Non-Streaming Response

{
  "id": "resp_abc123...",
  "object": "response",
  "created_at": 1773595519,
  "status": "completed",
  "model": "glm-5",
  "output": [
    {
      "id": "msg_xyz789...",
      "type": "message",
      "role": "assistant",
      "status": "completed",
      "content": [
        {
          "type": "output_text",
          "text": "Quantum computing uses quantum bits...",
          "annotations": []
        }
      ]
    }
  ],
  "usage": {
    "input_tokens": 15,
    "output_tokens": 200,
    "total_tokens": 215
  }
}

Streaming Events

When "stream": true, East Signal returns the full OpenAI-compliant SSE event sequence:

event: response.created
event: response.in_progress
event: response.output_item.added
event: response.content_part.added
event: response.output_text.delta    (repeated for each token)
event: response.output_text.done
event: response.content_part.done
event: response.output_item.done
event: response.completed

This is byte-for-byte compatible with OpenAI's own streaming format. Any library or framework that parses OpenAI Responses API streams will work without modification.

Supported Input Formats

The input field accepts the same formats as OpenAI's Responses API:

Simple String

{"model": "glm-5", "input": "Hello, world!"}

Conversation Array

{"model": "glm-5", "input": [
  {"role": "developer", "content": "You are a code reviewer."},
  {"role": "user", "content": "Review this function: def add(a,b): return a+b"}
]}

Multimodal (Vision)

{"model": "glm-4.6v", "input": [
  {"role": "user", "content": [
    {"type": "input_text", "text": "What's in this image?"},
    {"type": "input_image", "image_url": "https://example.com/photo.jpg"}
  ]}
]}

Tool/Function Calls

{
  "model": "deepseek-v3.2",
  "input": "What's the weather in Tokyo?",
  "tools": [
    {
      "type": "function",
      "name": "get_weather",
      "description": "Get current weather for a city",
      "parameters": {
        "type": "object",
        "properties": {
          "city": {"type": "string"}
        },
        "required": ["city"]
      }
    }
  ]
}

Platform Compatibility

Platform / Tool	Direct Chinese API	Via East Signal
Open Cowork	404 Error	Works
OpenAI Agents SDK	Not Compatible	Works
Custom Responses API Apps	Not Compatible	Works
OpenAI Python SDK (responses)	Not Compatible	Works
Cursor / Continue IDE	Works (chat/completions)	Works (both APIs)
LangChain / LlamaIndex	Works (chat/completions)	Works (both APIs)

Why This Matters

The AI industry is moving rapidly toward agent-based architectures. OpenAI's Responses API is becoming the standard interface for these systems. By bridging this gap, East Signal enables a new paradigm:

Build with the latest agent frameworks. Pay Chinese model prices.

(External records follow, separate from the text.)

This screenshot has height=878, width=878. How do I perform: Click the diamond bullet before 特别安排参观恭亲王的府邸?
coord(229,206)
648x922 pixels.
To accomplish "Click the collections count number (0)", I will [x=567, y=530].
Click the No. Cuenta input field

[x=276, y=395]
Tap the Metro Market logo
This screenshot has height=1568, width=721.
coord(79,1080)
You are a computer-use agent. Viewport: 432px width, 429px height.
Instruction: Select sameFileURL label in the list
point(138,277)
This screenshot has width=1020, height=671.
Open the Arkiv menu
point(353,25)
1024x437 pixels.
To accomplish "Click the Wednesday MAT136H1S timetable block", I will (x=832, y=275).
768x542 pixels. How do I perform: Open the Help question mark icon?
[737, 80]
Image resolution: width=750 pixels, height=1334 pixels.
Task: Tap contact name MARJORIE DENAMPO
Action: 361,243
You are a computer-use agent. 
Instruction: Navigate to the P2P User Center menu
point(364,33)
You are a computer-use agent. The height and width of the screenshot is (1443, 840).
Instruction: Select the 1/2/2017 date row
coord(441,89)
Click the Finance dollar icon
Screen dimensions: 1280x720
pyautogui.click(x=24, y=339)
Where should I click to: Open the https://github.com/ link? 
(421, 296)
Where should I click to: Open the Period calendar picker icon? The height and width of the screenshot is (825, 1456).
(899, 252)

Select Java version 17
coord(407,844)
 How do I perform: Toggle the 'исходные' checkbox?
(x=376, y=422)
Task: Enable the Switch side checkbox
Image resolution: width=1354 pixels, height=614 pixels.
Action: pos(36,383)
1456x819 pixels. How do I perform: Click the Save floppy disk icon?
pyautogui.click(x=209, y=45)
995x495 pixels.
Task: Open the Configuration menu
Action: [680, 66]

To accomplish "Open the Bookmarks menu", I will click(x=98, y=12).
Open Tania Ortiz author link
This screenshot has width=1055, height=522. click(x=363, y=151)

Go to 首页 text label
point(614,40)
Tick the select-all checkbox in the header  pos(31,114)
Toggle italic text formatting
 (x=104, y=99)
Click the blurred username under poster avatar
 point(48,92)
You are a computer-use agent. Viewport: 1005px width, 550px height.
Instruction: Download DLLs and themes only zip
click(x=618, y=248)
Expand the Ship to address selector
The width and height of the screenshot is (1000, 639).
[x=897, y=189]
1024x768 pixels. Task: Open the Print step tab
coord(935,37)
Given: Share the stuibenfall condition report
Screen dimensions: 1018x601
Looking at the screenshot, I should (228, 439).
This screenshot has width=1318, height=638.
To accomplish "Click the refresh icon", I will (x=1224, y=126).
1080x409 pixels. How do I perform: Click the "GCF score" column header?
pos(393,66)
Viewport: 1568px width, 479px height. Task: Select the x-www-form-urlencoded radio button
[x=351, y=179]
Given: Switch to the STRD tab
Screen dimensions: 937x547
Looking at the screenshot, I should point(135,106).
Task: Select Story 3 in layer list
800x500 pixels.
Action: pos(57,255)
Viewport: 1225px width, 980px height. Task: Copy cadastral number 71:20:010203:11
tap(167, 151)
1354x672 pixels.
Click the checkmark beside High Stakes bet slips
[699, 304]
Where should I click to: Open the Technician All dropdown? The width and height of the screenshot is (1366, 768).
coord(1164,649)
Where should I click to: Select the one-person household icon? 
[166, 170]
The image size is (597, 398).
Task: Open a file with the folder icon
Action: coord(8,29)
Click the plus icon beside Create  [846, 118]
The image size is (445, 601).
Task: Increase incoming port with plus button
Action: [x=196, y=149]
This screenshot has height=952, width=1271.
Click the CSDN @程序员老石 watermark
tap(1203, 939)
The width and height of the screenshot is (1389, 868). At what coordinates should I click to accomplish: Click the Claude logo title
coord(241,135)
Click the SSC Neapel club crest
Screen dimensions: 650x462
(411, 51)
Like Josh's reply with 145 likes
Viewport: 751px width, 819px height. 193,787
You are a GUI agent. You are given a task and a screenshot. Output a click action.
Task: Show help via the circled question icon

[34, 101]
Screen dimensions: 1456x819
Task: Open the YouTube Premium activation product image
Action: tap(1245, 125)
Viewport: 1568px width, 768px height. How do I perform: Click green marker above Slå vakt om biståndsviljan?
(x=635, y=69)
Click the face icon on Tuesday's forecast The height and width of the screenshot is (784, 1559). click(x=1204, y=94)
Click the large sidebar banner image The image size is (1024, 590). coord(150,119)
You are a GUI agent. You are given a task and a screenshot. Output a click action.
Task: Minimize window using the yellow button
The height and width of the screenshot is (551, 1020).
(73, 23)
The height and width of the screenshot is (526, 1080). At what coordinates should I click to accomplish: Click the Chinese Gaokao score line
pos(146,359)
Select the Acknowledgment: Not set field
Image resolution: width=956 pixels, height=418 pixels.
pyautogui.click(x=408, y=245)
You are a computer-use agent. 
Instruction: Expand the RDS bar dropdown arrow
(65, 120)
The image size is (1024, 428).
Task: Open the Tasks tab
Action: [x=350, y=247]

An agent pipeline that would cost $50/day with GPT-4o can run for $0.04/day with GLM-5 through East Signal — without changing a single line of code in your agent framework.

East Signal supports both the legacy /v1/chat/completions endpoint and the new /v1/responses endpoint. You can use whichever your application needs, or both simultaneously. All models are available through both endpoints.